12 Aug Remembering Biafra
[Frédéric Mégret is the Hans & Tamar Oppenheimer Chair in Public International Law at the Faculty of Law, McGill University and the James S. Carpentier Visiting Professor at Columbia Law School]
In times of great pain, remembrance, especially when memory is both complex and selective, is an indispensable resource of contextualization. Between 1967 and 1970, as many as 2 million members of the Igbo group were killed after the Nigerian province of Biafra attempted to secede, most of them civilians and children. Hunger, as it had been in the Holodomor or the Great Leap Forward, was a central plank of how civilians were killed, following a ruthless blockade imposed on the secessionist province, compounded by the bombing of farm and agricultural supplies. The blockade was meant to starve the Biafran population into submission, urging the Biafran government to renounce its secession. It succeeded with the collapse of Biafra.

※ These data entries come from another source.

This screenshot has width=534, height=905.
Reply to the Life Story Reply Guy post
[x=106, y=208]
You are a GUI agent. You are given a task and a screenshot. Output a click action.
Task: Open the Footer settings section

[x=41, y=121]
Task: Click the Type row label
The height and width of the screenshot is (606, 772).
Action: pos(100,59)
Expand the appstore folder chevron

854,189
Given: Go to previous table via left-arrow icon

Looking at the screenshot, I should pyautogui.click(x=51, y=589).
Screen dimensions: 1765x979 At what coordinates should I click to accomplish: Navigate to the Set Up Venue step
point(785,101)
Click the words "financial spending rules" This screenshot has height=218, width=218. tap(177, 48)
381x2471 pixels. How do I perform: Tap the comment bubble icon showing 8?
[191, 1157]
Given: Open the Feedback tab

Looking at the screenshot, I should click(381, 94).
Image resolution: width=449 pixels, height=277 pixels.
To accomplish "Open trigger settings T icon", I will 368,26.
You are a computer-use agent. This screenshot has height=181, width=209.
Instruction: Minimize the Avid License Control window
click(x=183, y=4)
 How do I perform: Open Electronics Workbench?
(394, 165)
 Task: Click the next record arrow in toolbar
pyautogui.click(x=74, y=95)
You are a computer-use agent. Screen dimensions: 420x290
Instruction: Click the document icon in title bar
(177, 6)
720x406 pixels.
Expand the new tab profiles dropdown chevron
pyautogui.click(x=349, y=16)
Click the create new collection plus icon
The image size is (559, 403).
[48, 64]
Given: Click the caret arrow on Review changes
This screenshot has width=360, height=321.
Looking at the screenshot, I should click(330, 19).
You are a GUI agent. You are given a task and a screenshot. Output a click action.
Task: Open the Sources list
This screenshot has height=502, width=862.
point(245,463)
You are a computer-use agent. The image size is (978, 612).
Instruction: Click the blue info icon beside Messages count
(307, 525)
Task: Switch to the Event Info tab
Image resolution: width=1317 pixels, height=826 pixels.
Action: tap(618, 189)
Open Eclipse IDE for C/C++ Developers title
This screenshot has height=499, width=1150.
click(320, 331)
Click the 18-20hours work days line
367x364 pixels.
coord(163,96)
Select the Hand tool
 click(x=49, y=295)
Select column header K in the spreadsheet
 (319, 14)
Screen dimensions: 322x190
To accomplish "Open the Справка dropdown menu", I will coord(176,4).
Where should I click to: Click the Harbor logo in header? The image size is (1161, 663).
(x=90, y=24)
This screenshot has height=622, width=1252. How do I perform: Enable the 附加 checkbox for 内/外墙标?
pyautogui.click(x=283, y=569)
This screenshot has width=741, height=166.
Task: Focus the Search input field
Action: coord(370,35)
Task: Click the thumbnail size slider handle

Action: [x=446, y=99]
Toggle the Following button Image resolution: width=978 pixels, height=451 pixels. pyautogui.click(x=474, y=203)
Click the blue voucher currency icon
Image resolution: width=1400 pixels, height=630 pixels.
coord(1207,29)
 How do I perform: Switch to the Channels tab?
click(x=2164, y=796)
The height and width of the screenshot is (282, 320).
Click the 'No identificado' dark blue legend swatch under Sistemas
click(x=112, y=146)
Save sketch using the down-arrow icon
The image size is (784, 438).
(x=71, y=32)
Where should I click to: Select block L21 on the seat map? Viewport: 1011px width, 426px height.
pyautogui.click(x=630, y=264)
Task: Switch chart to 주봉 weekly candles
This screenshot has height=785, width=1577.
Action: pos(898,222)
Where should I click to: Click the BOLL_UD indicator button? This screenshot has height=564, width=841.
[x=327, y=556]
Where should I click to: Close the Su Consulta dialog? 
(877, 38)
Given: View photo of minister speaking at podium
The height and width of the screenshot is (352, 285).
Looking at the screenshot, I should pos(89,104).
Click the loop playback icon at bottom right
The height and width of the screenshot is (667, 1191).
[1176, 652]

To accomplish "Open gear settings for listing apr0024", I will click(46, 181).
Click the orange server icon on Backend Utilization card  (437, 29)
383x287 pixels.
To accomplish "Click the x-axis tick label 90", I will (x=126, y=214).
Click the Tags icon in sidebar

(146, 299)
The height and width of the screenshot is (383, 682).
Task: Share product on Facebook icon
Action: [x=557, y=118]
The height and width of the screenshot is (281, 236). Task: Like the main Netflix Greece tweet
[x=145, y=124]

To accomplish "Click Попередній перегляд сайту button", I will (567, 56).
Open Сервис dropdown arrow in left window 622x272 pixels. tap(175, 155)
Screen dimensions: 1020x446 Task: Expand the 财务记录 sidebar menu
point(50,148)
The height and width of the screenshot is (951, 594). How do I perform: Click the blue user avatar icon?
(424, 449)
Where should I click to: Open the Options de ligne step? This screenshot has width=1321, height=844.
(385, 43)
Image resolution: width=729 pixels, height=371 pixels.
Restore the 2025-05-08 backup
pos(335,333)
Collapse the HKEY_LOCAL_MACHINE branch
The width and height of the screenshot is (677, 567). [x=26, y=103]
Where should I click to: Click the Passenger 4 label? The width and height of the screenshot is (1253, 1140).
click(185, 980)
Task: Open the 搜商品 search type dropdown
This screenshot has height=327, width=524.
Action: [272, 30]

That fact alone and its neglect should be cause for deep introspection. That these millions of deaths are so largely written out of dominant histories of international law or even genocide studies attests to its still largely western-centric narrative, as well as lingering revisionism. Whether it was a genocide or not, it was surely an untold horror and a stain on the conscience of the international community. But the question of whether it was a genocide did and continues to matter, even if it sometimes may seem to matter too much, given the possibility that equally severe war crimes and crimes against humanity were committed. Indeed, already at the time the claim that Biafra was a genocide must be seen as part of the reimagining of relations between the Third World and the West, the crystallization of new humanitarian sensitivity and a contestation of how genocide might be committed.
The Protagonists
From the start, that claim seemed hard to disentangle from the swirling geopolitics of the conflict, in the midst of the Cold War. The Biafran independence movement was certainly keen on enlisting the support of foreign states by portraying killings as genocide and engaged in what might today be described as a form of “lawfare” to that effect. The Nigerian government, by contrast, was adamant that this was a slur but consistently prevented foreign journalists from travelling outside Lagos until Biafra had been reclaimed.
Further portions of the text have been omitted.